Rapid Kinetic Interactions of Sugar and Sugar Alcohol with Sweet Taste Receptors on Live Cells Using Stopped-Flow Spectroscopy

The subjective measurement of the dynamic perception of sweetness is a problem in food science. Herein, the rapid interactions of sugars and sugar alcohols with sweet taste receptors on living cells on a millisecond timescale were studied via stopped-flow fluorescence spectroscopy. According to the rapid-kinetic parameters, sweeteners were divided into two groups. Sweeteners in group I disrupted the hydrogen bond network structure of water, and the apparent rate constant (k(obs)) was in the range of 0.45-0.6 s(-1). Sweeteners in group II promoted the hydrogen bond formation of water, and the k(obs) was mostly in the range of 0.6-0.75 s(-1). For most sweeteners, the k(obs) of cell responses was negatively correlated with the apparent specific volume of sweeteners.
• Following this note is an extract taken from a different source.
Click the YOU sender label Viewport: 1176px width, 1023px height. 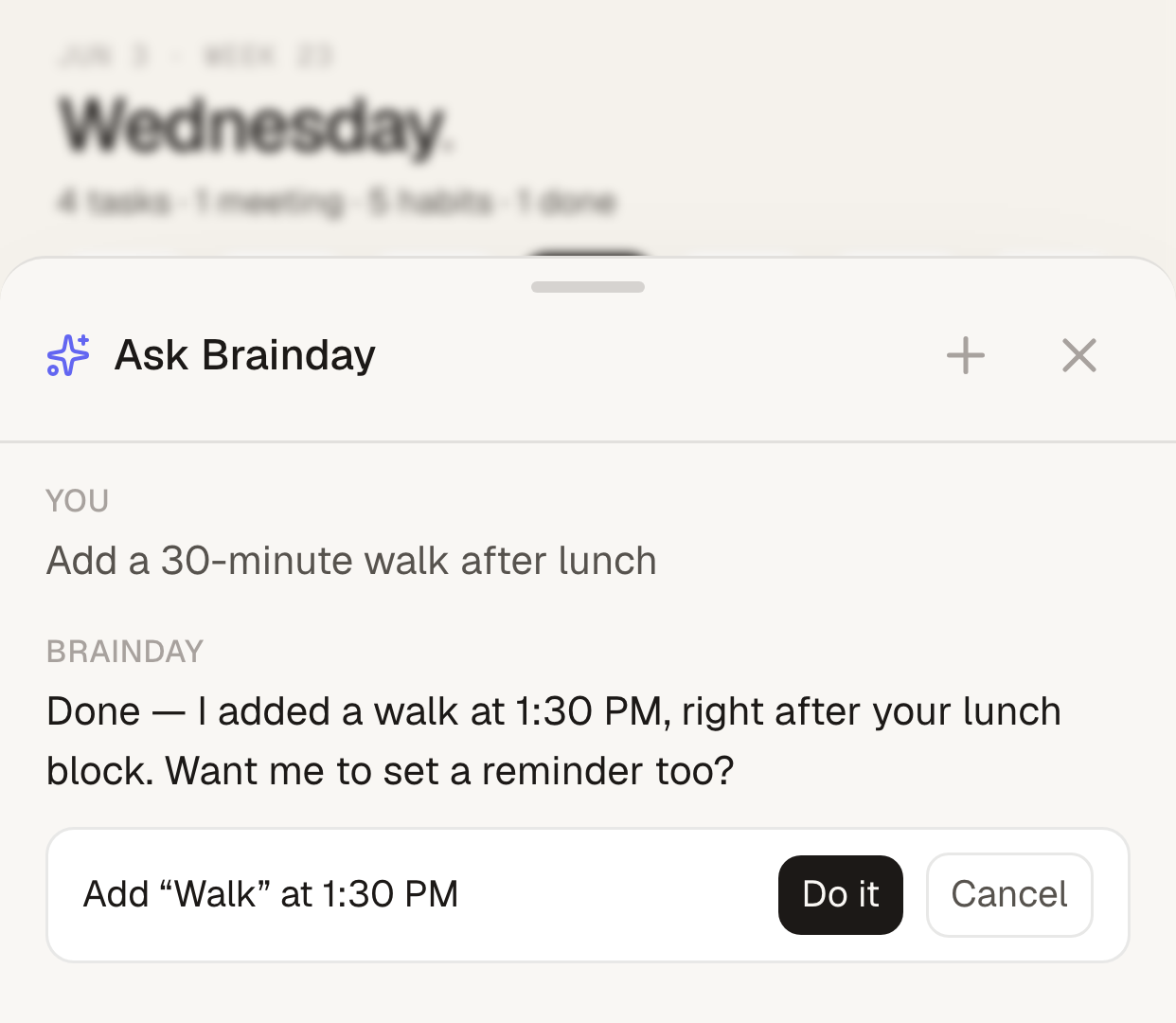point(78,500)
The differences in the cellular responses may be attributed to the disturbance in the water structure. Experimental results showed that the kinetic parameters of sweet cell responses reflected the dynamic perception of sweetness. Rapid kinetics, solution thermodynamic analysis, and water structure analysis enriched the physicochemical study of the sweetness mechanism and can be used to objectively evaluate the dynamic perception of sweetness.